------ Passage shown ------

The Beginner’s Guide to Curating: Judith Tannenbaum Revisits ICA

April 29 2013

post by Alina Grabowski

To have Judith Tannenbaum sitting across a table from me, eating a sandwich, is a bit surreal. I had imagined her taller. With curly hair. And perhaps a pair of cat eye glasses. Having spent many hours leafing through the former ICA interim director’s papers, I’d had plenty of time to construct her in my imagination. To see her in the flesh, petite and sporting a red-streaked bob, is jarring—like remembering that your favorite character in a memoir isn’t merely fiction.

Some clarification is necessary; I have not been snooping through Judith Tannenbaum’s files illicitly. I am part of the Spiegel Contemporary Art Freshman Seminar at Penn, where our first semester was dedicated to studying artist Glenn Ligon, with a particular focus on his 1998 exhibition at ICA, Glenn Ligon: Unbecoming.

Original exhibition card for “Unbecoming,” January 16 – March 8, 1998

As part of my midterm paper first semester, I was assigned to research the Unbecoming archive housed in Penn’s Rare Book and Manuscript Library. I would ride the elevator to the fifth floor of Van Pelt Library, ring the bell to the sequestered room, and after stowing my belongings (save for a pencil), sit at a long wooden table and wait to be brought one of the four manila boxes in which the letters, faxes, press materials, images, and publications from that show are housed.

The most interesting file by far was the one dedicated to the ICA’s correspondence with Ligon. This thick folder consisted mainly of letters and faxes between Judith and the artist, detailing everything from potential installation configurations to party guest lists. Before taking this class, I had naively assumed curators conceived their exhibition concepts then organized the works and installed them—surely they didn’t have to worry about event invitations or hotel reservations. As I explored the archive, however, it became clear that a curator’s job was just as much about organizing people as it was the physical artwork, especially when working with a living artist. The archive served as an intimate guide to a curatorial process I hadn’t even known existed. The road map was a welcome one. This semester our class has been planning our own exhibition. Each One As She May, featuring works by Ligon, Steve Reich, and Anne Teresa De Keersmaeker. The show, which references Unbecoming while exploring its own themes of language, movement, and understanding, opens in ICA’s Project Space on April 24.

------

*The tasks*
**A.** In the post above about Judith Tannenbaum, condense the paragraph that begins "The most interesting file by far" into a short bulleted list that keeps its main facts.
**B.** Using the post about Judith Tannenbaum, explain in one to three sentences why the writer had spent hours going through Tannenbaum's papers.
**C.** From the post about Judith Tannenbaum, transcribe the stretch from "post by Alina" through "Glenn Ligon: Unbecoming.".

------ Data lines ------

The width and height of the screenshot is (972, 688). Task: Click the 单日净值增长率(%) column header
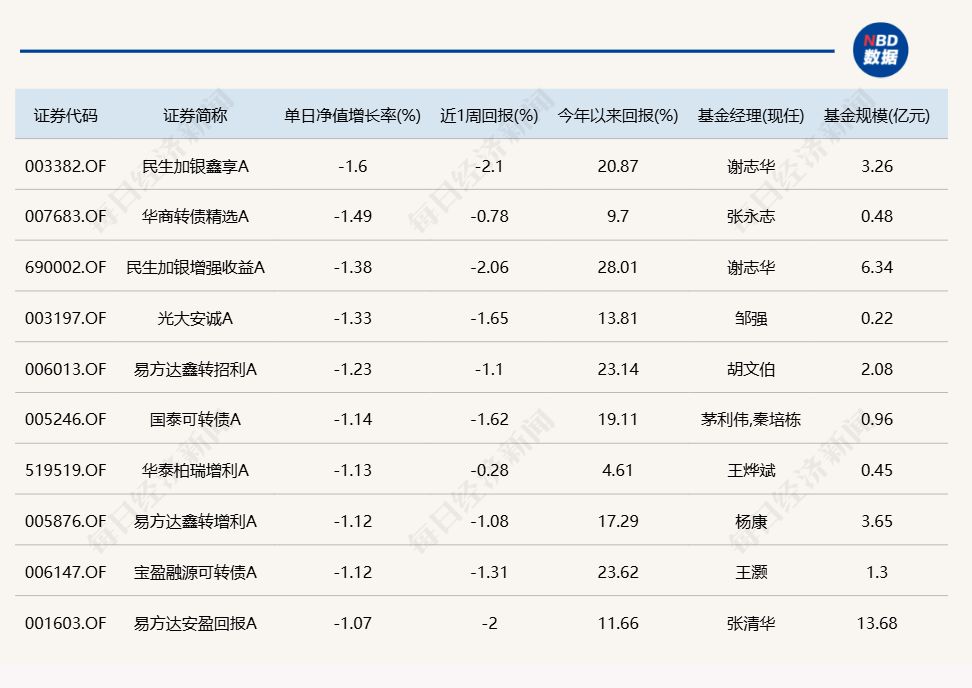(352, 115)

------

*In response*
**A.**
- The most interesting file in the archive held the ICA's correspondence with Ligon, mostly letters and faxes between Judith and the artist.
- These covered everything from possible installation layouts to party guest lists.
- The writer had assumed curators only conceived concepts, organized works, and installed them, without handling things like invitations or hotel reservations.
- The archive showed that curating is as much about organizing people as artwork, especially with a living artist, and it served as a welcome guide to that process.
- This semester the class is planning its own exhibition, Each One As She May, with works by Ligon, Steve Reich, and Anne Teresa De Keersmaeker.
- The show references Unbecoming, explores language, movement, and understanding, and opens in ICA's Project Space on April 24.

**B.** The writer belongs to the Spiegel Contemporary Art Freshman Seminar at Penn, whose first semester focused on Glenn Ligon and his 1998 ICA exhibition Unbecoming. For a midterm paper, the writer was assigned to research the Unbecoming archive in Penn's Rare Book and Manuscript Library, which holds the show's letters, faxes, and other materials.

**C.**
post by Alina Grabowski

To have Judith Tannenbaum sitting across a table from me, eating a sandwich, is a bit surreal. I had imagined her taller. With curly hair. And perhaps a pair of cat eye glasses. Having spent many hours leafing through the former ICA interim director’s papers, I’d had plenty of time to construct her in my imagination. To see her in the flesh, petite and sporting a red-streaked bob, is jarring—like remembering that your favorite character in a memoir isn’t merely fiction.

Some clarification is necessary; I have not been snooping through Judith Tannenbaum’s files illicitly. I am part of the Spiegel Contemporary Art Freshman Seminar at Penn, where our first semester was dedicated to studying artist Glenn Ligon, with a particular focus on his 1998 exhibition at ICA, Glenn Ligon: Unbecoming.